Problem requirements | Quote the lines below word for word, from the first one through the line containing "Напомним (67, 779)", and leave the pictures out of your answer.

Provided data |
*-*-*

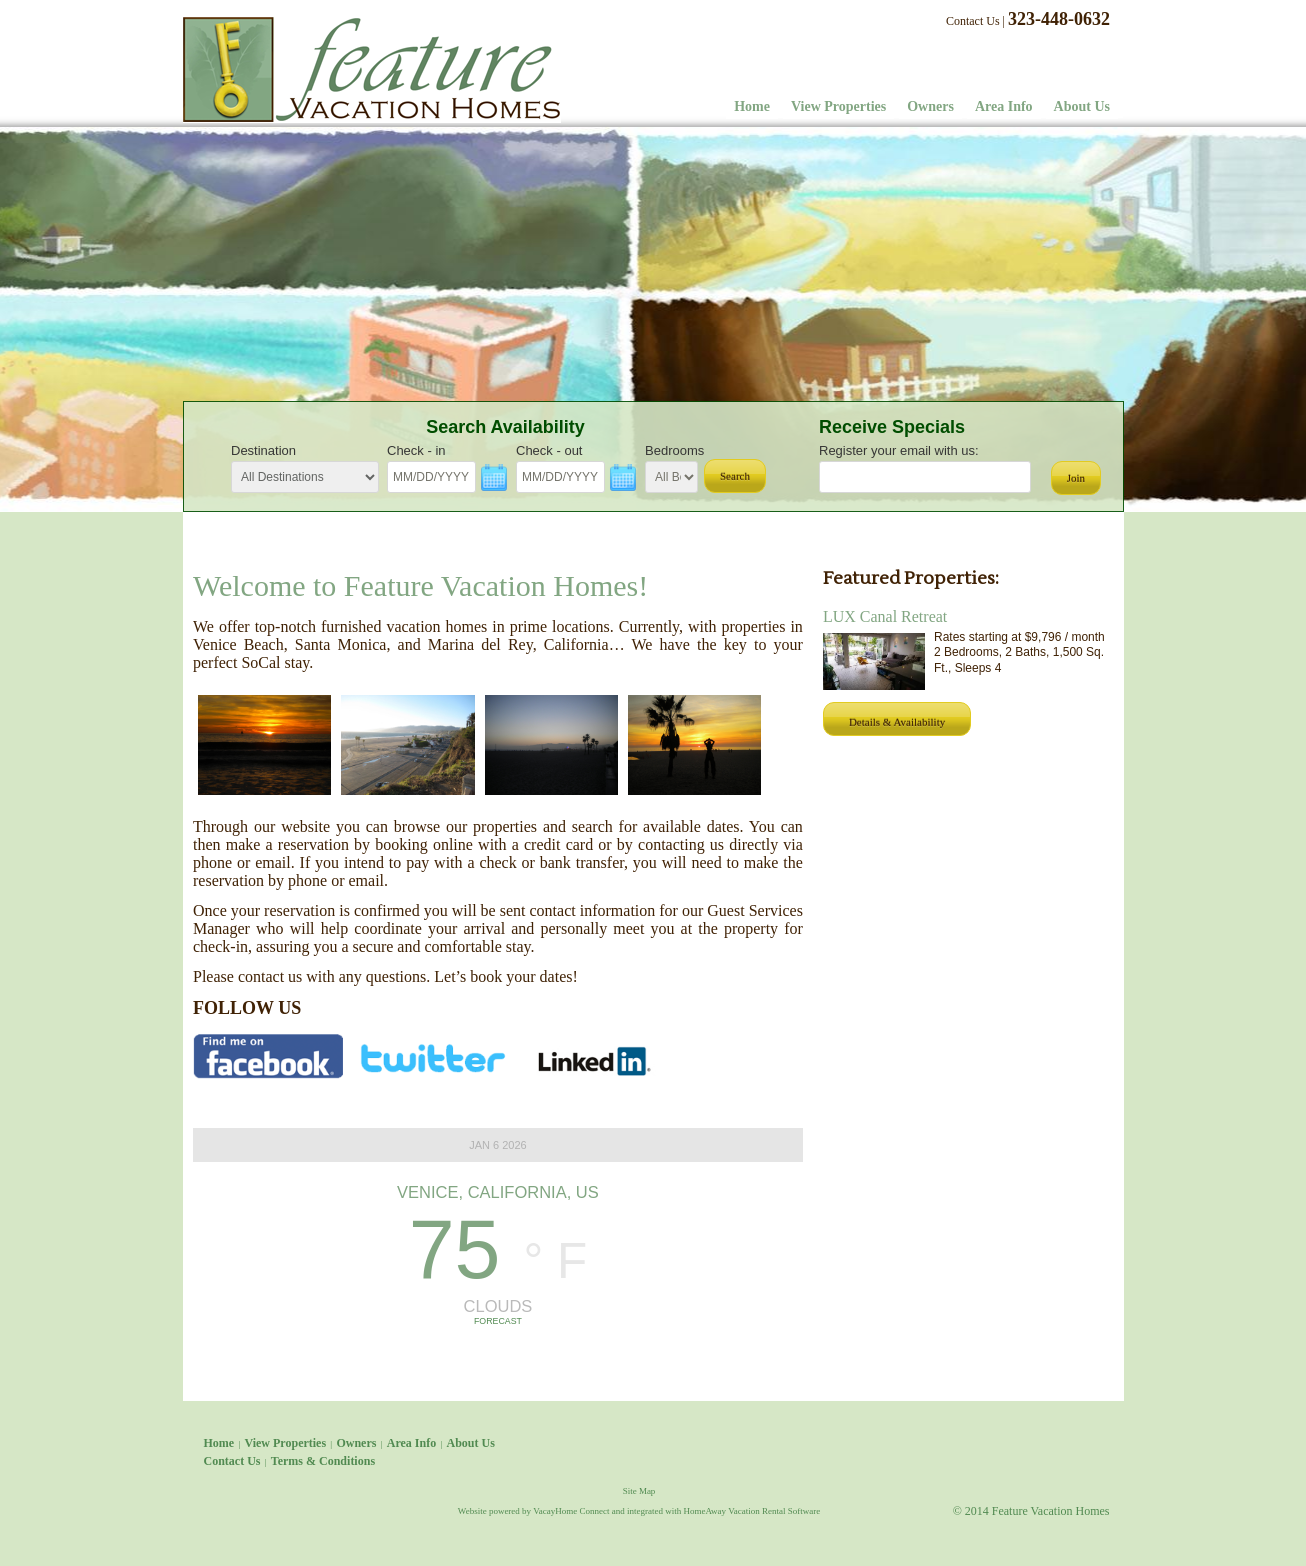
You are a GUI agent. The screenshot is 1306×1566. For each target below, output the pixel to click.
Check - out (549, 450)
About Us (1082, 106)
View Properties (838, 106)
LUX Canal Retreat (885, 616)
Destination (263, 450)
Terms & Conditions (323, 1461)
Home (752, 106)
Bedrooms (674, 450)
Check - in (416, 450)
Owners (930, 106)
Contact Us (973, 21)
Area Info (1004, 106)
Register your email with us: (899, 450)
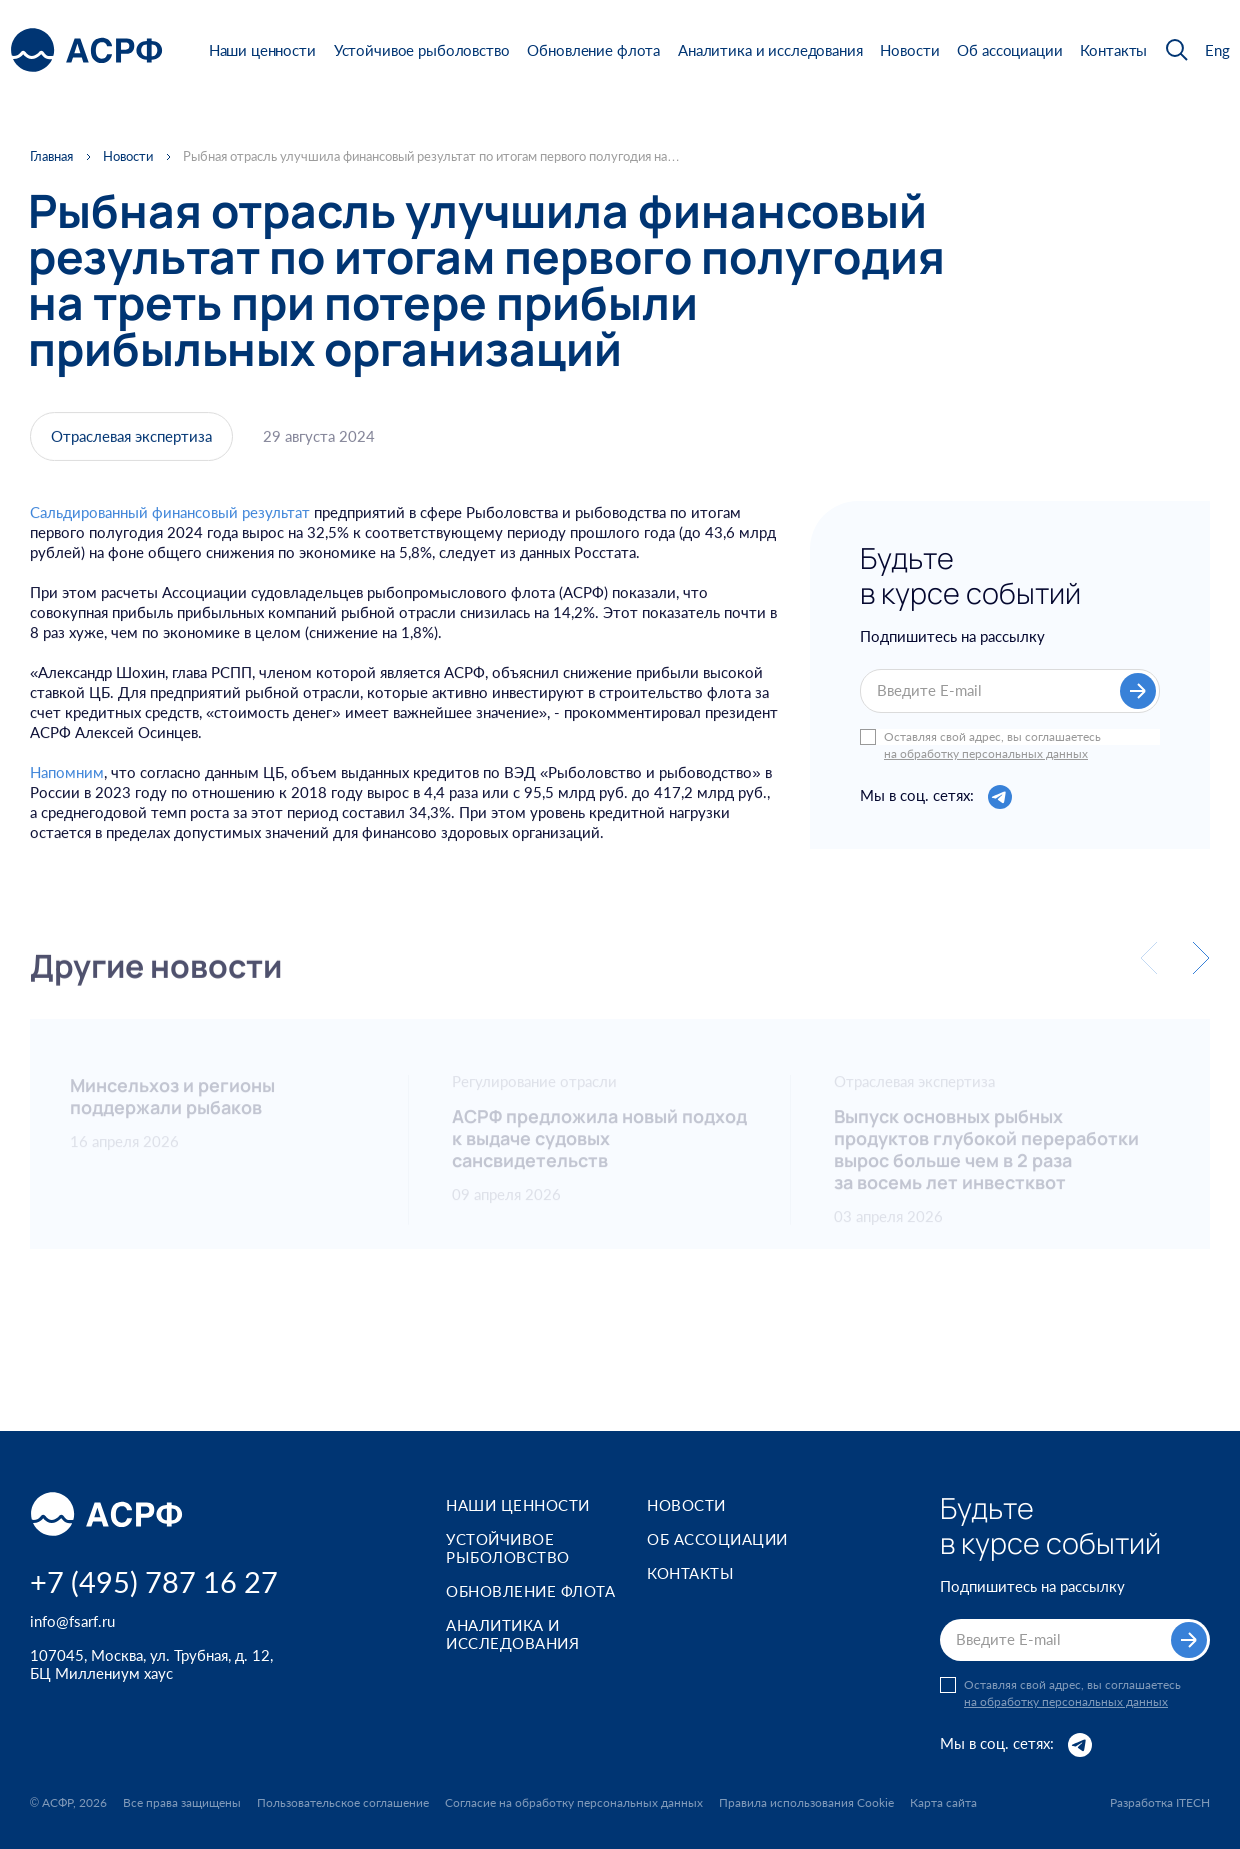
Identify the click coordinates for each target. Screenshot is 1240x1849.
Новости (909, 50)
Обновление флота (593, 50)
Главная (51, 156)
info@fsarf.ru (72, 1621)
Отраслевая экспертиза (131, 439)
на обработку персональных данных (986, 754)
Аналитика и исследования (770, 50)
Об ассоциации (1009, 50)
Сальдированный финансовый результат (170, 519)
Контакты (1113, 50)
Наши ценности (262, 50)
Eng (1217, 50)
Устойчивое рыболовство (422, 50)
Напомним (67, 779)
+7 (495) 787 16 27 (154, 1581)
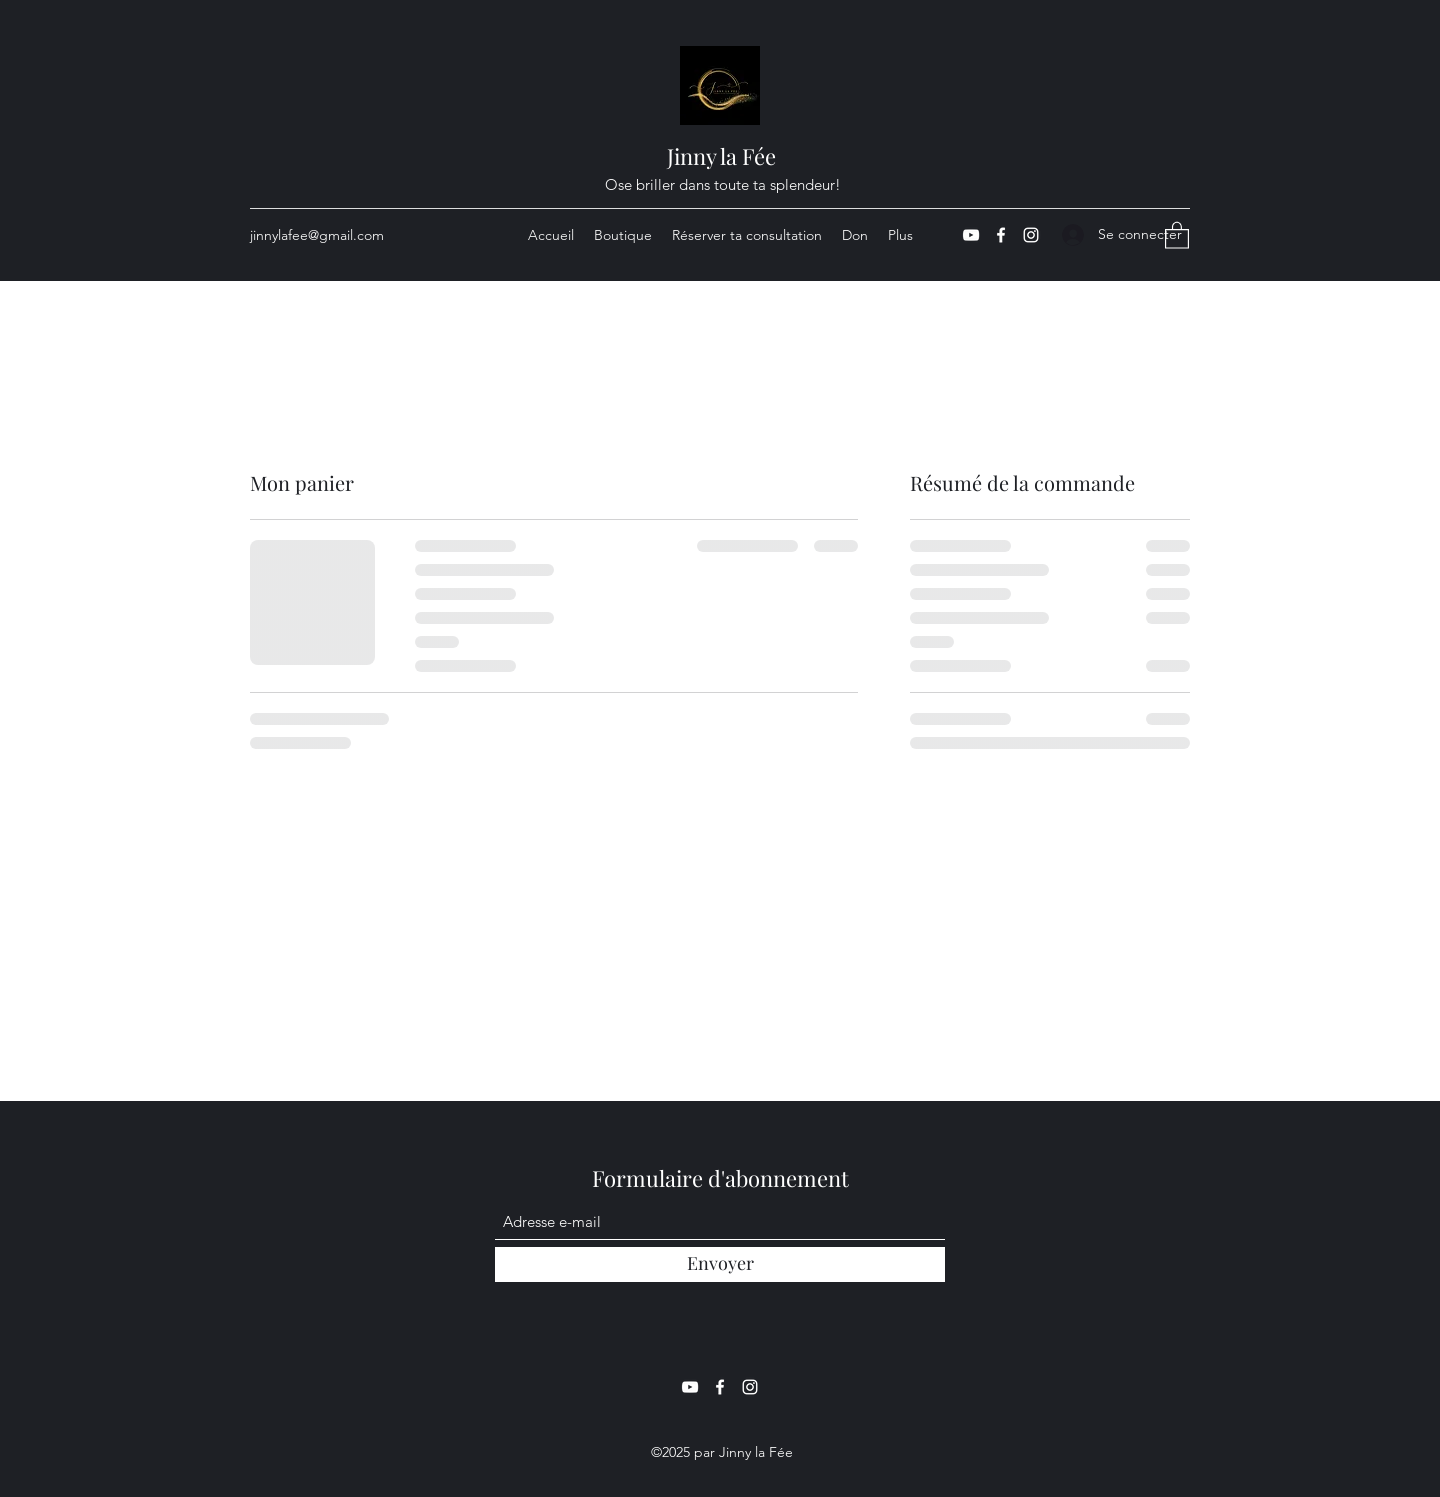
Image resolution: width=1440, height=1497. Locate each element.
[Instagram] (1031, 235)
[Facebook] (1001, 235)
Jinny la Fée (721, 156)
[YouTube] (971, 235)
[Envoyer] (720, 1264)
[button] (1177, 234)
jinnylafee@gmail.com (317, 235)
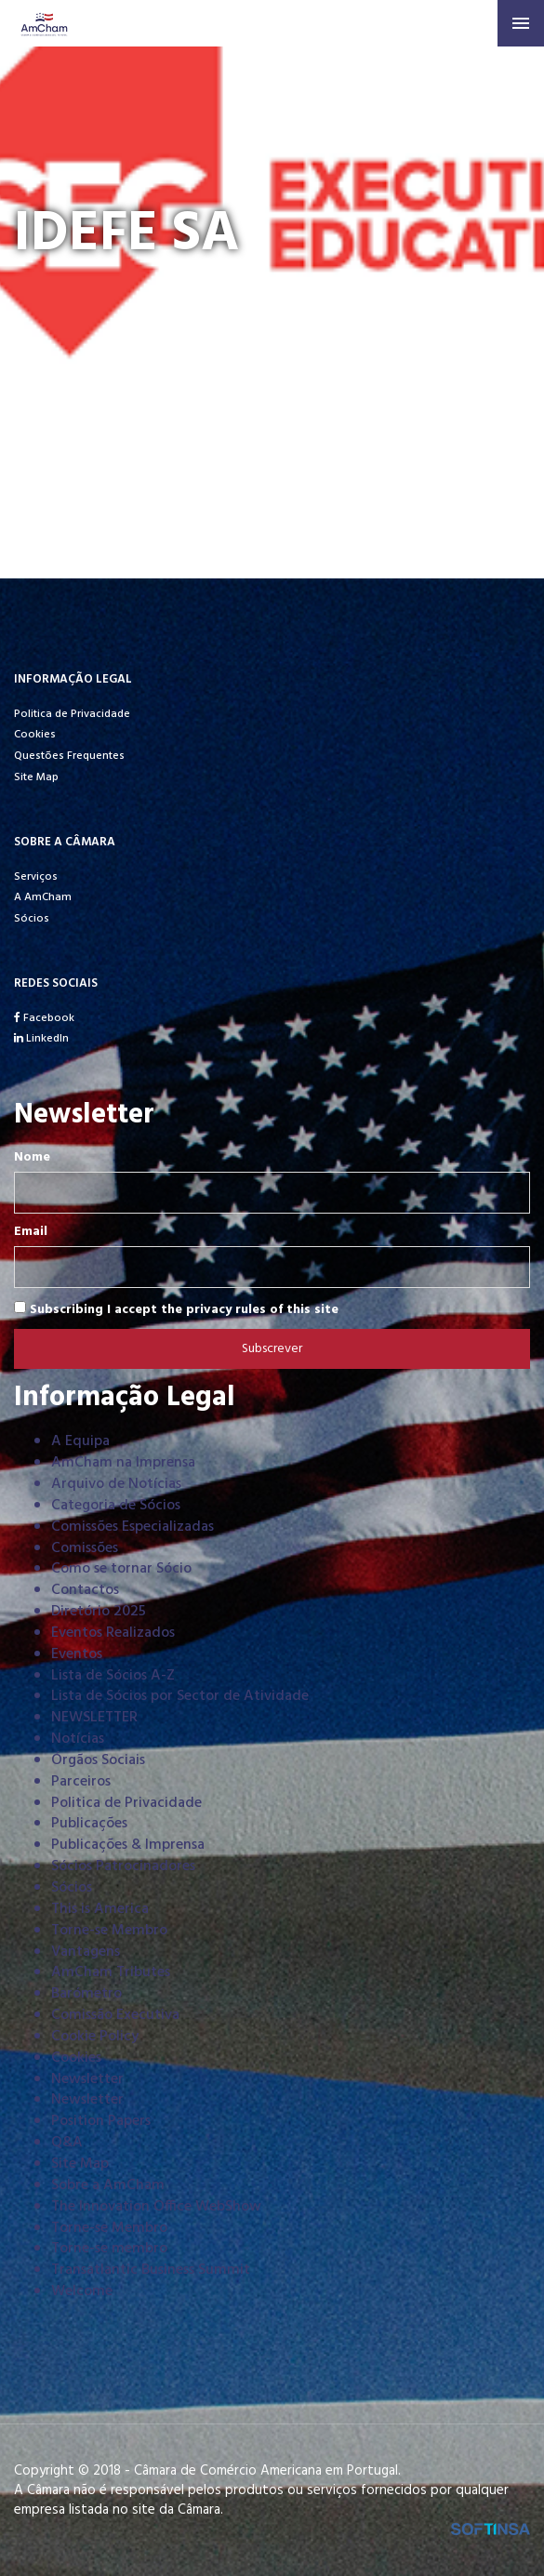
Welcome (82, 2291)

*-*-*

Result below |
You are a GUI agent. The screenshot is 1306×1566. For each target below, output the pixel to click.
Check - out (549, 450)
About Us (1082, 106)
View Properties (838, 106)
LUX Canal Retreat (885, 616)
Destination (263, 450)
Terms & Conditions (323, 1461)
Home (752, 106)
Bedrooms (674, 450)
Check - in (416, 450)
Owners (930, 106)
Contact Us (973, 21)
Area Info (1004, 106)
Register your email with us: (899, 450)
Identify the click coordinates for each target. Screenshot is 1240x1849.
Новости (909, 50)
Обновление флота (593, 50)
Главная (51, 156)
info@fsarf.ru (72, 1621)
Отраслевая экспертиза (131, 439)
на обработку персональных данных (986, 754)
Аналитика и исследования (770, 50)
Об ассоциации (1009, 50)
Сальдированный финансовый результат (170, 519)
Контакты (1113, 50)
Наши ценности (262, 50)
Eng (1217, 50)
Устойчивое рыболовство (422, 50)
Напомним (67, 779)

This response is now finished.